:: Problem description ::
Only the lines from the line containing "1851x1031 pixels. How" through the final line of the entries should be printed, exactly as given, with the pictures left out.

[Saved entries]

Start of Block

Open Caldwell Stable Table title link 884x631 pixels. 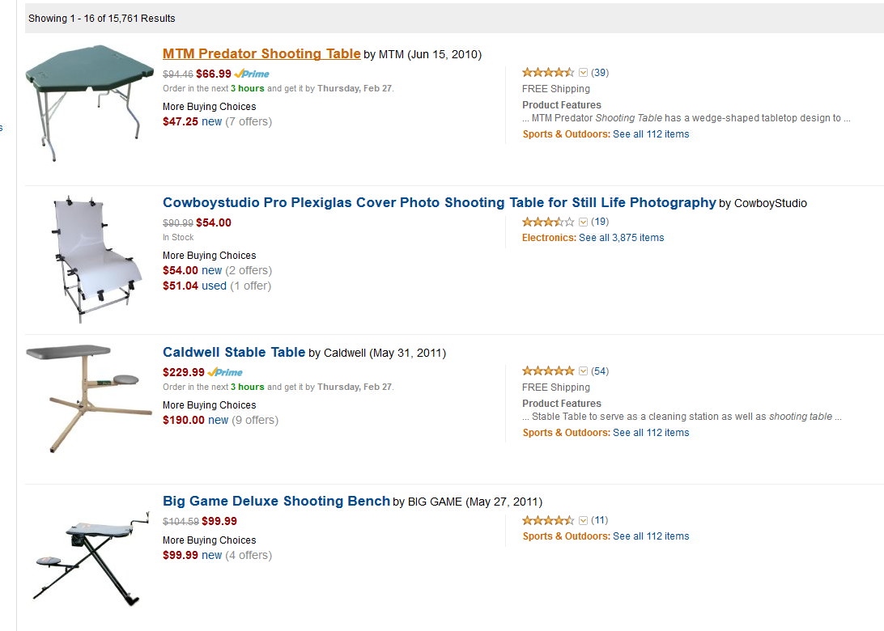(x=233, y=353)
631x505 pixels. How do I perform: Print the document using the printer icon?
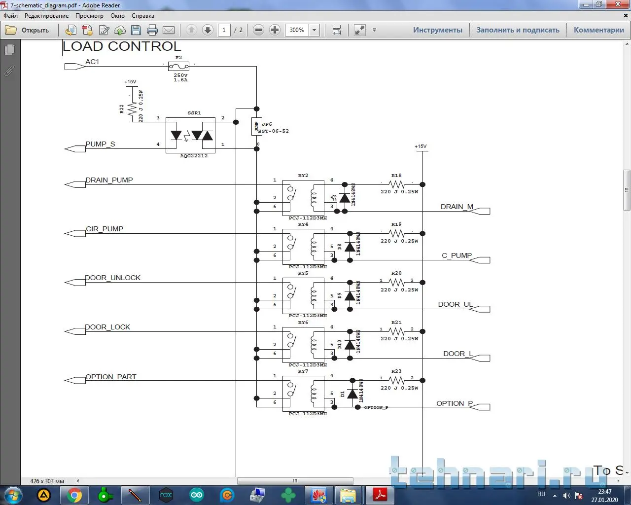pyautogui.click(x=152, y=30)

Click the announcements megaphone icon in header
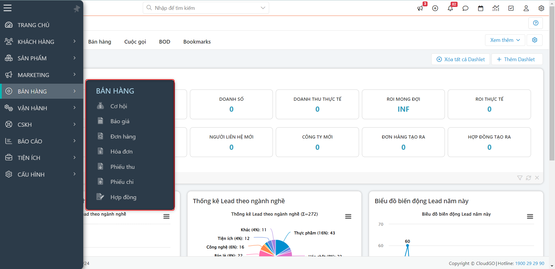(x=420, y=8)
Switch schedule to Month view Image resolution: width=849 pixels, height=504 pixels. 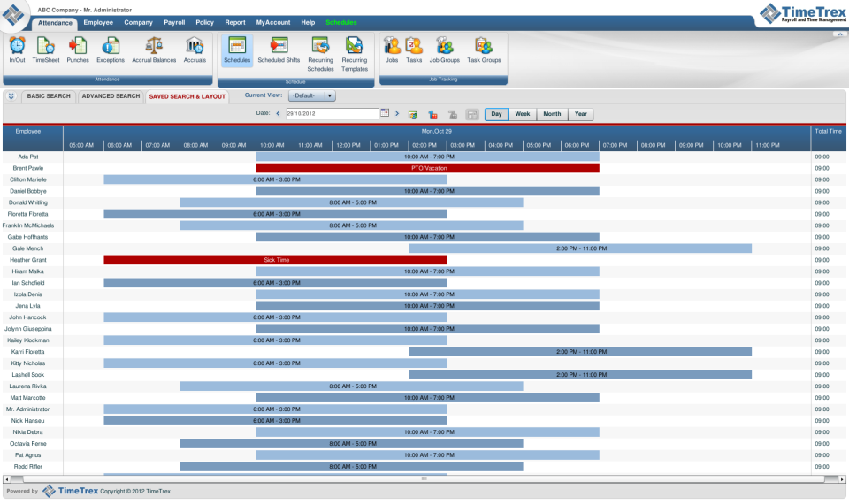pos(552,114)
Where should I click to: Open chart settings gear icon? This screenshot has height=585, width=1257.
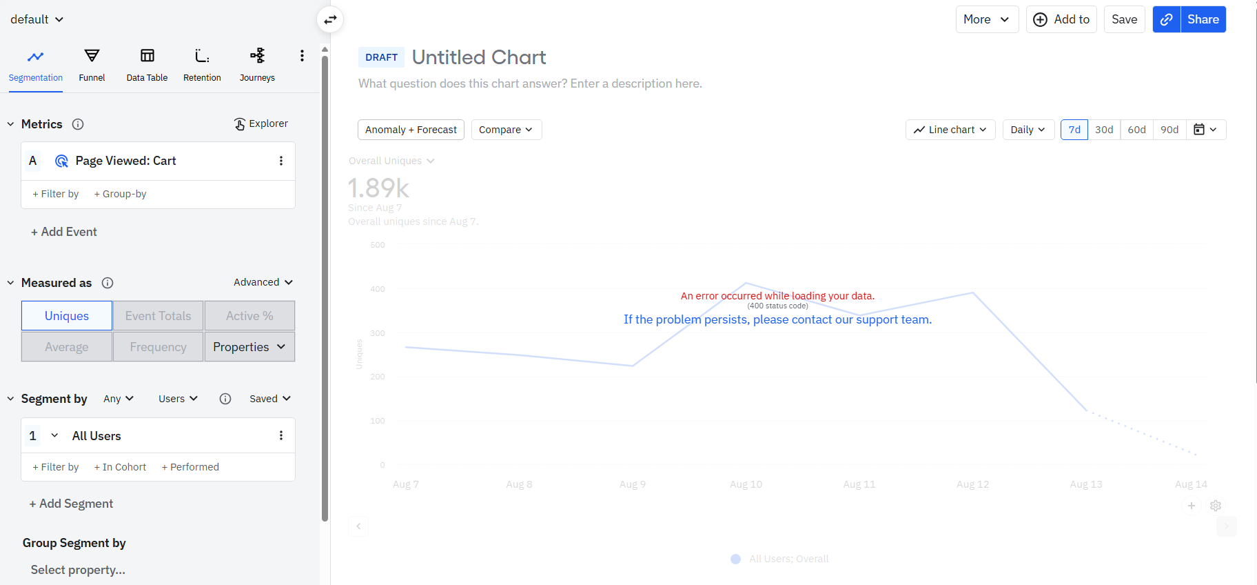(x=1216, y=506)
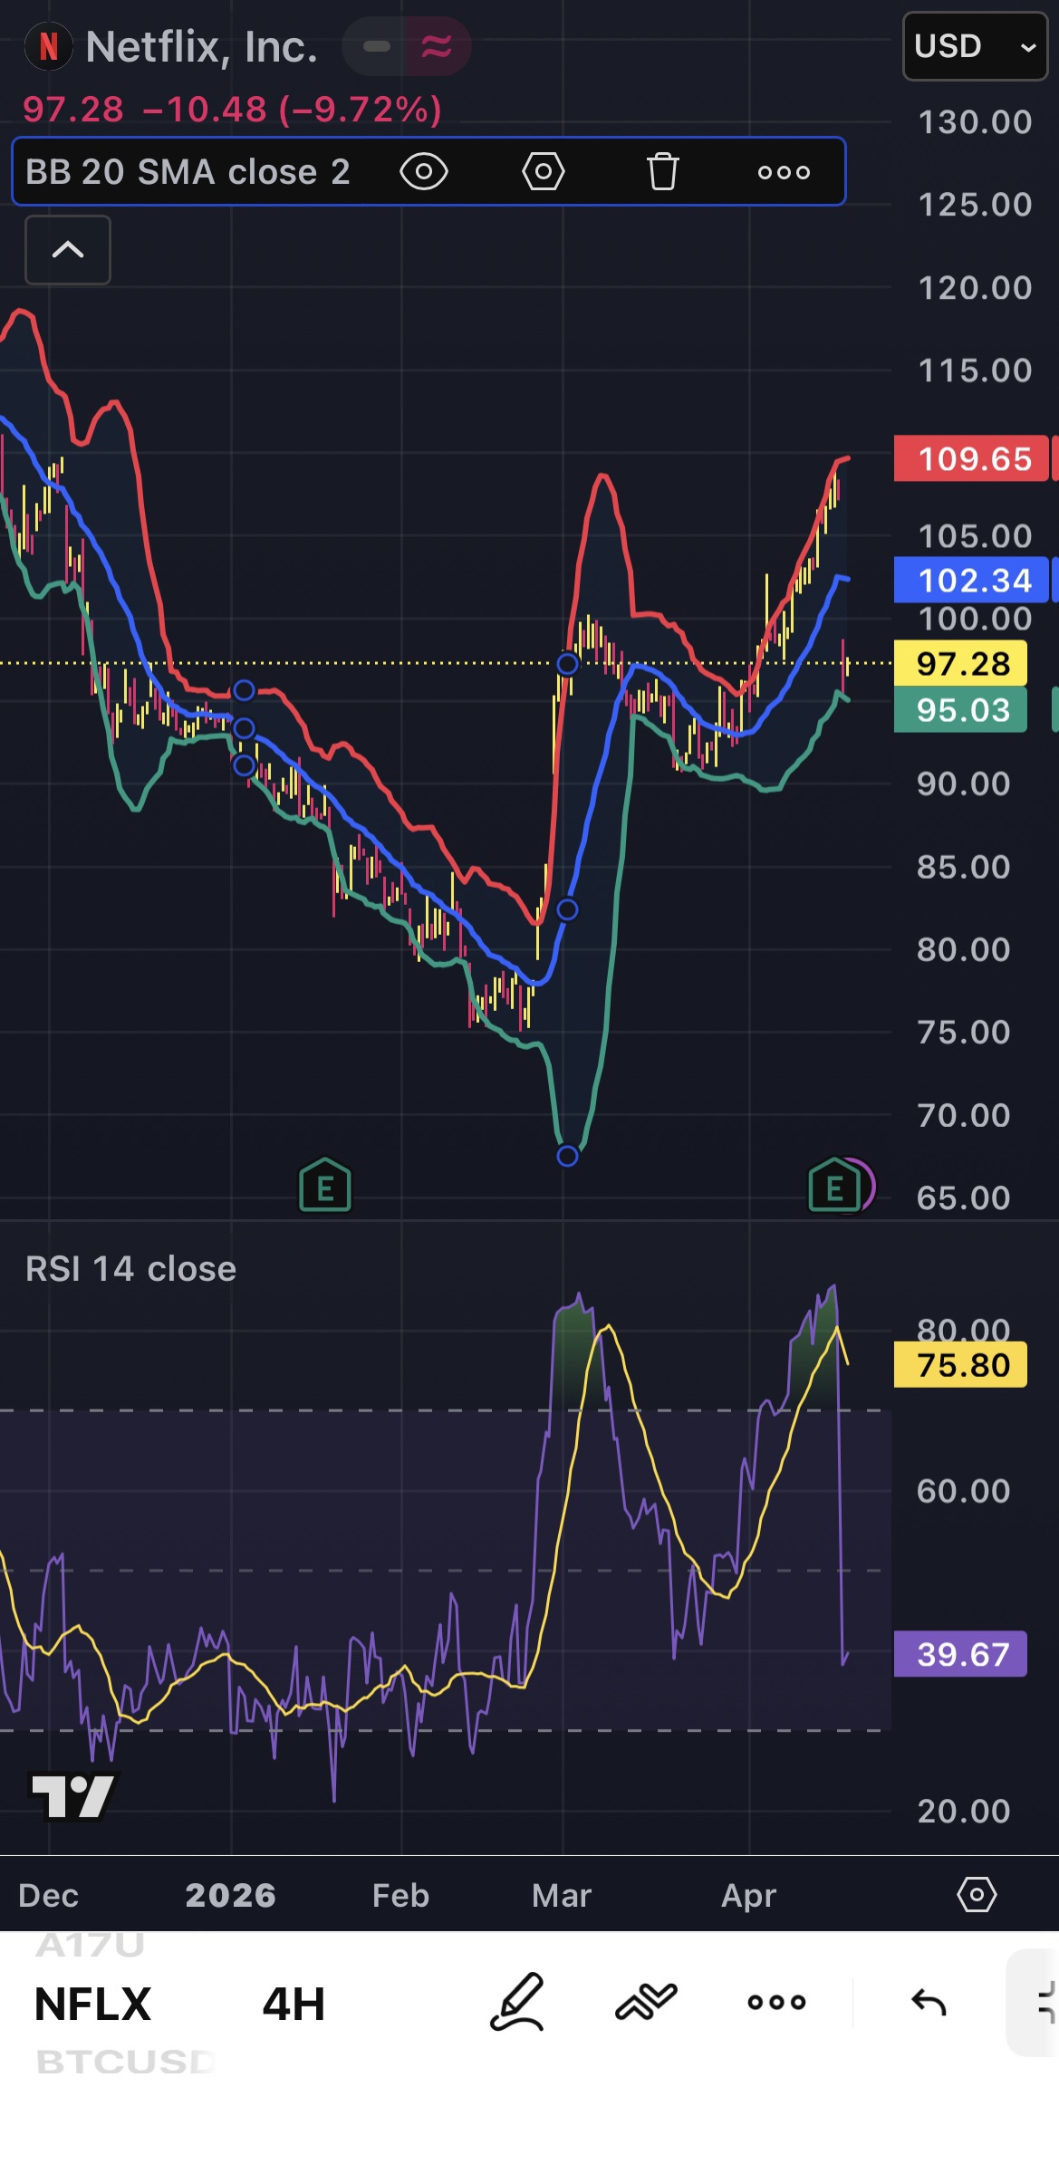The height and width of the screenshot is (2164, 1059).
Task: Toggle the gray dash status indicator
Action: [376, 46]
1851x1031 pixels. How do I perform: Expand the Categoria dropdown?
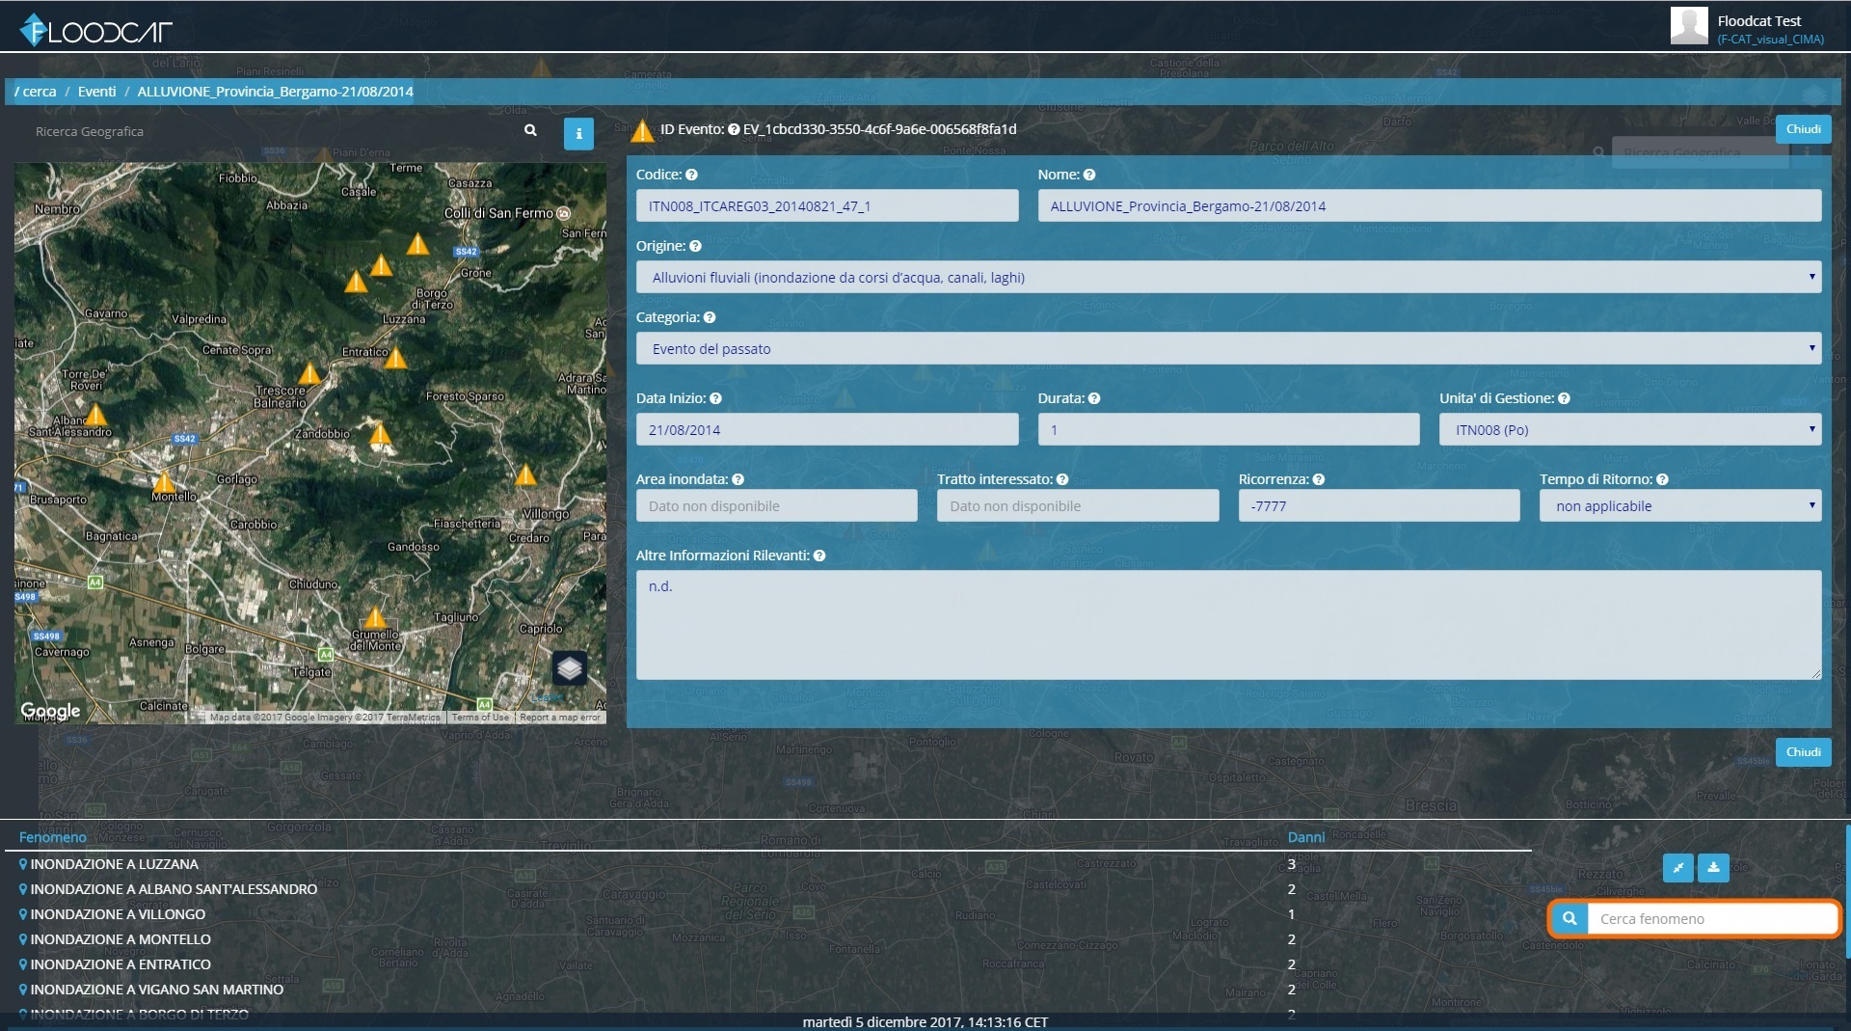1228,348
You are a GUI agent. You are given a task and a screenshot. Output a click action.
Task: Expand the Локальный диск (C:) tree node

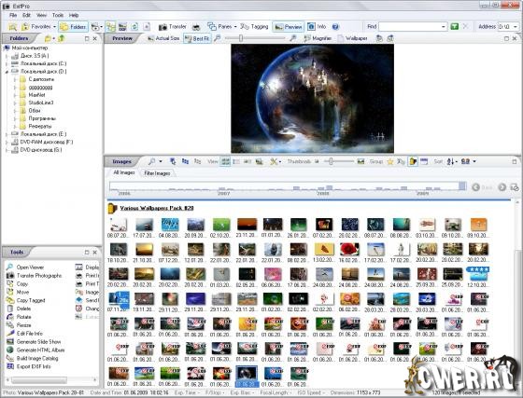(7, 63)
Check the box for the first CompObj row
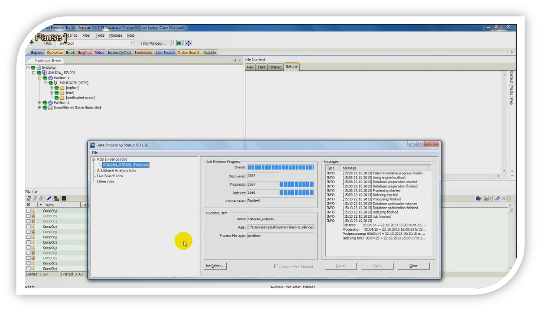The image size is (541, 311). pos(28,211)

End of Block

:: Exercise response ::
1851x1031 pixels. How do I perform: Expand the Categoria dropdown?
1228,348
You are a GUI agent. You are given a task and a screenshot. Output a click action.
Task: Expand the Локальный диск (C:) tree node

(7, 63)
Check the box for the first CompObj row
The image size is (541, 311). pos(28,211)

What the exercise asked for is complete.